Sauve est une ville où il fait bon s’arrêter ne serait-ce que pour considérer la mer des rochers. Une petite galerie, vouée à de grandes marques, et à du mobilier inventif, vient de s’y ouvrir, qui entend de surcroît y présenter du dessin, un peu comme pour faire trait d’union entre le design, le fonctionnel et l’artistique.

Il y a en effet quelque chose dans le dessin qui relève du rapport intime que l’artiste entretient avec son support et qui s’introduit discrètement dans les arts de l’ameublement où des objets qui nous entourent.

On a pu y voir en particulier Claudie Dadu, et son art de dessiner avec ses longs cheveux. Nous ne quittons pas le corps avec les aquarelles, à la langue, de Julien Bouissou. Il s’agit de portraits, féminins et érotiques, où les pigments sont mélangés à la salive pour se voir déposés sur le papier. Bouissou s’approprie donc une technique qu’il personnalise et transgresse puisqu’il s’agit ici, qu’on le veuille ou non, de baiser. En même temps, il creuse la notion de goût, si essentielle en art. Qui n’a jamais eu envie de lécher la peinture, notamment durant l’enfance ? Les corps figurés sont évidemment fluides, transparents, rappelant au fond leurs ingrédients constituants, les humeurs, et notamment le sang qui circule. Il s’agit au fond de silhouettes, traitées en quelques gestes linguaux, comme si l’artiste leur murmurait des mots doux afin qu’elles obéissent à sa conception de leur confection.

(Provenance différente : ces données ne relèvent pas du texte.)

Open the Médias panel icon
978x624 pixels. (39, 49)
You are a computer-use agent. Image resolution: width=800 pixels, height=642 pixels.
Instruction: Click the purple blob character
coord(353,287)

Ce qui est d’ailleurs le cas si le format est intimiste : leur dimension est modeste. Elles sont à portée de voix mais aussi de main. Proches pour l’artiste et mises à distance pour le spectateur. On ne transgresse pas la transgression.

Les subdivisions sont apparentes, figurant les quelques actions rythmées qui les composent. Les couleurs sont celles de la chair. Quelques porcelaines et acryliques sur plâtre donneront des aspects concrets à cette démarche originale.

BTN

Jusqu’au 4 octobre
2, rue de l’Évêché. Tél. 04 66 80 53 03.